What Should an Educated Person Know about Computers
Speaker: Brian Kernighan , Princeton University
Date: October 10 2002
Relevant URL: http://www.csail.mit.edu/events/DLStalks/dlskernighan03.html
All of us are affected by computing, in ways we may not even realize. Some of the technology is highly visible, like personal computers and the Internet; most is invisible, like the microprocessors in cars and appliances, the programs that fly planes and control telephones, power systems and medical equipment, or the myriad systems that quietly collect personal data about us.
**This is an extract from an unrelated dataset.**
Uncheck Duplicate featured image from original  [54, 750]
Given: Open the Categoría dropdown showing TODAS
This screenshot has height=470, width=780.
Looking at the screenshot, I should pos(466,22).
Even though most people will not be directly involved with programming such systems, everyone is strongly affected by them, so an educated person should have a good, if rather high level, understanding of how computer hardware, software, and networks operate. This includes knowing what programs are and understanding why programming is hard. It means being informed about issues like usability, reliability, security, privacy, and some of the inherent limitations of computers. It should include some idea of the history of computing and enough understanding of the technologies to make reasonable guesses about the future.
This talk is based on my experience developing and teaching "Computers in Our World," a Princeton course for students in the humanities and social sciences. The course is meant to describe how computing works -- hardware, software, networking, and systems build upon them -- for a non-technical audience. The intent, or perhaps just fond hope, is not only to help students understand specific technologies, but also how to reason about how systems work and how to be intelligently skeptical about technology and technological claims.